SCARBOROUGH — A 72-unit apartment complex with six buildings at the end of Honan Road was unanimously approved by the Town Council in a first reading Wednesday.
The market-rate project by Risbara Properties would include one- and two-bedroom rentals, priced at $1,350 and $1,450 per month, including most utilities, Rocky Risbara told councilors at the Oct. 19 meeting.
The council will again vet the subdivision, planned near the intersection with Mussey Road, after the Planning Board makes its recommendation sometime in the next few months.
A zone change would be needed for the 11-acre swath of land, however, to accommodate a residential development of this size. In addition, the subdivision would include substantial pavement and other impervious surfaces, would be built on about 4 acres of wetlands, and also abut additional wetlands and an impaired stream.
Councilor Chris Caiazzo said he supports the project; it’s the location that concerns him.
“I don’t like the location. It’s too close to the wetlands,” as well as Nonesuch River Brewing, he said. “We’re trying to shoehorn a lot of development into a heavily mitigated area.”
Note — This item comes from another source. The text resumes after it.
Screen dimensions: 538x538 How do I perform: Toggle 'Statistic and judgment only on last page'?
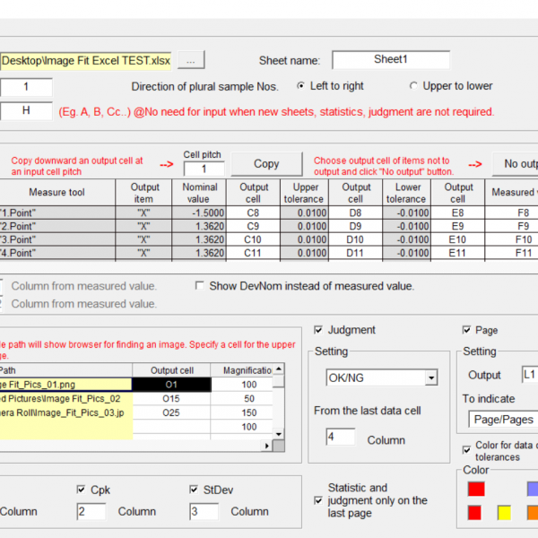[317, 500]
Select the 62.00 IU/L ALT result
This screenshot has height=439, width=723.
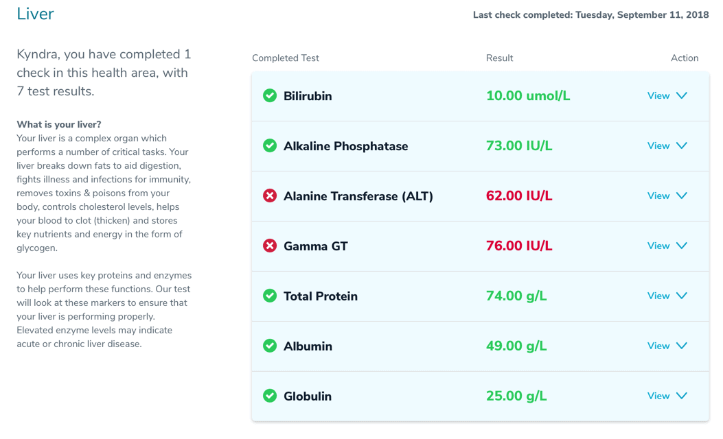pos(519,195)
Risbara said there is great demand for rental apartments, and estimated the project would create $7 million-$8 million of taxable value.
Councilors agreed that more housing, particularly rental housing, is needed in Scarborough.
The proposal “meets a need,” Chairman Bill Donovan said. “I think this is something the Comprehensive Plan has identified and we, as a council, have supported – to get more housing that can meet the needs of people who like to both live and work in Scarborough.”
The style of building would resemble the Blue Spruce Farm subdivision on Spring Street in Westbrook, Risbara said. Each building would have three floors and include 12 units.
Several councilors asked the developer to look into affordable housing options, too.
“Market rate is nice, (but) affordable housing is better,” Caiazzo said.
Councilor Katherine St. Clair said the council should look at more affordable housing as an end goal, but considering how difficult it can be for developers to build affordable housing, the town should take what it can get and continue to encourage more housing options.
“If this (project) passes, we’re finally getting another larger project that is at least bringing us down to market value,” she said. As for the pursuit of affordable, “we keep attacking it.”